Selamawit Araya Kidane (from Ethiopia) speaks about her journey to being a nematologist [they study roundworms that feed on microscopic forms of life such as bacteria and affect plants, animals and humans]; as well as her research on the Enset plant – often referred to as a ‘false banana’ because while it resembles a banana plant, it does not produce edible fruits. Its stem, leaf sheaths and underground corm are harvested and processed into carbohydrate-rich food products:
Tell us about yourself. Where were you born and where did you grow up?
I was born in Saudi Arabia to Ethiopian immigrant parents. We moved to Addis Ababa, Ethiopia, when I was nine years old.

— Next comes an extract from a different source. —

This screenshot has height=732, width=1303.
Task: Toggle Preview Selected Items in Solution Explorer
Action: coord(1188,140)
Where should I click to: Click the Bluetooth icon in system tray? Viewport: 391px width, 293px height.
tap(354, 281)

What inspired you about science in general, and specifically the nematology field of research?
In high school, I developed a strong passion for biology. I was especially interested in plant physiology and genetics. I obtained a BSc in Horticulture in 2008 from Jimma University in Ethiopia. Plant pathology was a significant area of my undergraduate studies, and it was how I came across nematodes — microscopic worm-like animals that are present in every environment across the globe. I was fascinated by these tiny, yet important creatures and I wanted to learn more about them. But there was little information on the topic. In 2010, I successfully applied for a VLIR-UOS scholarship to pursue an MSc in Nematology at Ghent University, Belgium. [VLIR-UOS scholarships are awarded to students from Africa, Asia and Latin America to Master's programmes at a Flemish university].
Tell us a bit more about nematodes?
Nematodes can be free-living in soil and water, where they feed on microorganisms (bacteria, fungi, algae, other nematodes) and organic debris. They can also be parasitic, causing significant harm to people, animals and plants. My MSc research focused on a nematode species known scientifically as Caenorhabditis Elegans - which has been used over the ages as a model organism to study several conditions in people and animals. Our study used this particular nematode to explore issues of ageing.

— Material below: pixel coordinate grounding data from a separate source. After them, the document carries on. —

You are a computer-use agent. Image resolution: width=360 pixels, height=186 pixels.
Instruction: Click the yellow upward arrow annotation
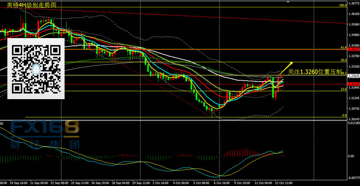click(286, 67)
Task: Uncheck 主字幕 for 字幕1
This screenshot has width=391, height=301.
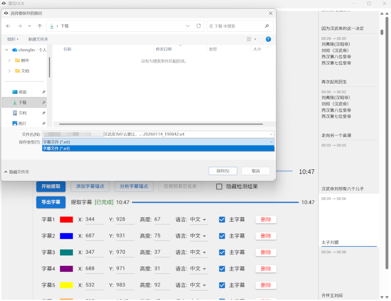Action: click(222, 219)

What is your PhD research focus?
Thanks to a collaborative partnership between Ghent University and the International Institute of Tropical Agriculture (IITA), I connected with nematology researchers working in Africa. After a brief stint as a programme officer at the Ethiopian Agricultural Transformation Agency, I was offered an opportunity to undertake a PhD at the Norwegian University of Life Sciences, under the joint supervision of nematologists at IITA and the International Centre of Insect Physiology and Ecology (ICIPE). My studies are supported by the Norwegian Agency for Development Cooperation (NORAD). My research aims to investigate the impact of plant parasitic nematodes on the Ensent plant and how the damage caused can be managed.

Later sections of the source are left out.